One of the more common types of business lawsuits, breach of contract cases cover a wide range of business activities from failure to deliver purchased products to whether parties had completed a contract at all. The typical damages that an aggrieved party can recover are those that would put it in the same position as if the breaching had properly performed the contract.
In other instances, a contract may specify the damages that the court should award (a liquidated damages clause), or the court may order that the breaching party perform (specific performance). If you are involved in a breach of contract dispute, a Monmouth County business lawyer can help you determine what options you have.
Breach of Contract – Failure to Perform
NBA star Dwyane Wade recently settled a $25 million lawsuit involving a breach of contract claim that two former partners brought against Wade. The three had been involved in a business deal that would open a chain of sports restaurants bearing Wade’s likeness and name. The partners sued when they refused to meet Wade and his business associate’s demand to increase Wade’s stake in the business. Wade made the demand after he claimed that one of the partners refused to meet a particular responsibility.

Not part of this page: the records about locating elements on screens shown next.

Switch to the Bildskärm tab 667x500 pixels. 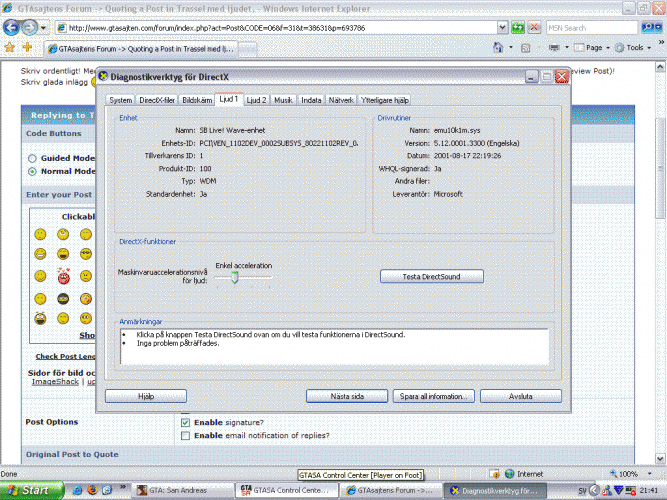pos(197,100)
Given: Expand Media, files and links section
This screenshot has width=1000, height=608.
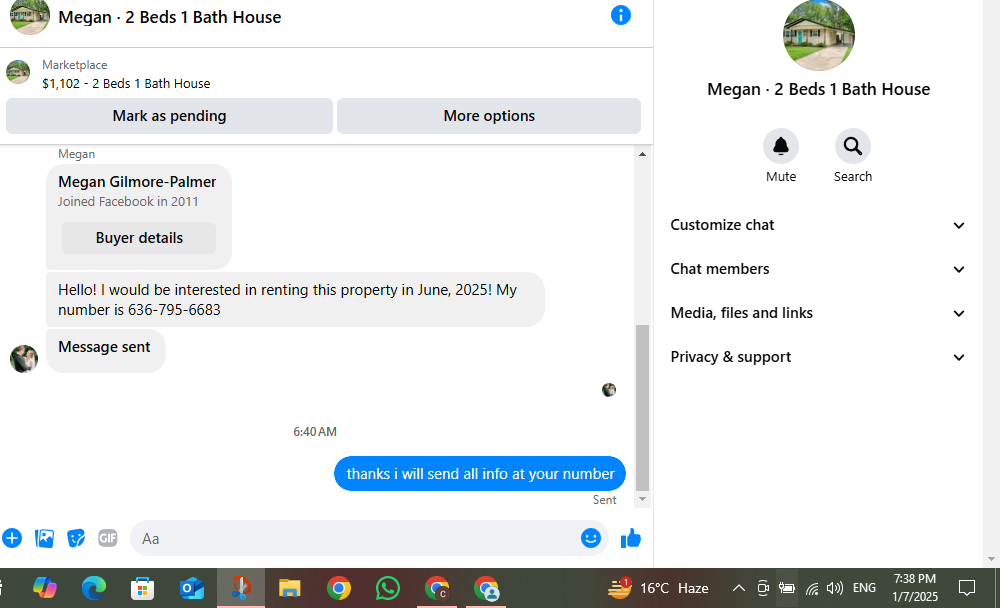Looking at the screenshot, I should coord(818,313).
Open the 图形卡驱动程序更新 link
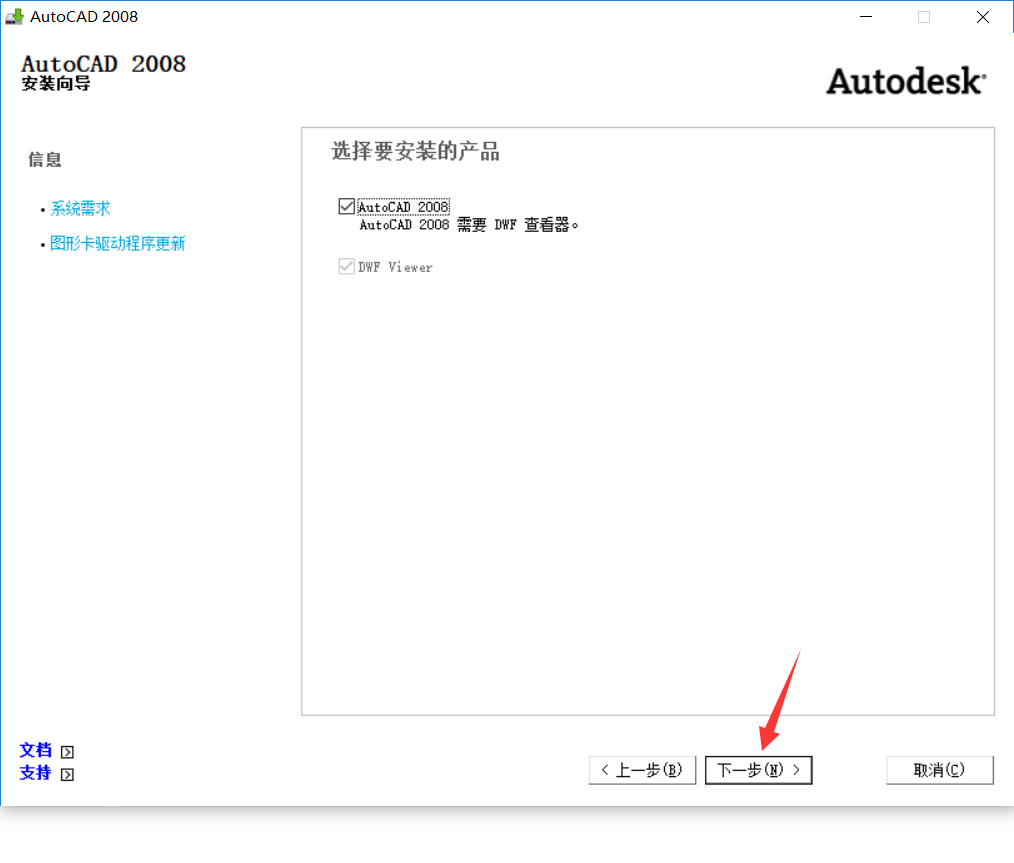This screenshot has height=863, width=1014. (x=117, y=244)
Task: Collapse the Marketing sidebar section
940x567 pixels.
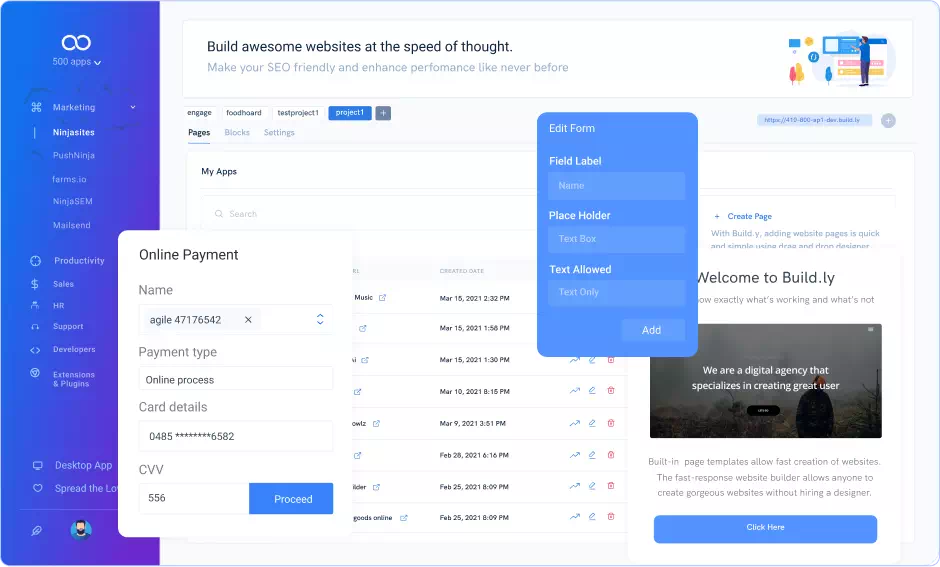Action: click(133, 107)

The settlement incorporated several breach of contract claims that the partners had made against Wade. They had also accused Wade of not performing a contract that would license his name to two charter schools. The case had actually gone to trial, with Wade testifying for nine hours over the course of the three days. The sides were able to come to a settlement before the jury returned a verdict.
Breach of Contract – Debate on Whether the Contract Existed
Problems sometimes arise when two sides enter into contract negotiations, but it is not clear whether there was a so-called “meeting of the minds” or final agreement. One side may pursue a breach of contract claim when it begins to perform on the assumption that there was in fact a contract between the two sides. Actor Robin Williams recently sued a film studio for $6 million on these grounds. The actor argued that the studio promised to “pay or play” for a cop comedy film that the studio never produced.
Complicating matters in this case was the fact that there several areas on which the actor and the studio agreed. Nevertheless, the studio countered, there was no signed contract between the two sides. A signed contract is not always required, but, in this case, it would have bolstered the actor’s arguments. The judge ultimately dismissed Williams’s lawsuit, finding that there was never a contract between the actor and the studio. She wrote that there was only an “agreement to agree,” which did not constitute a contract because the essential terms of the agreement were not in it.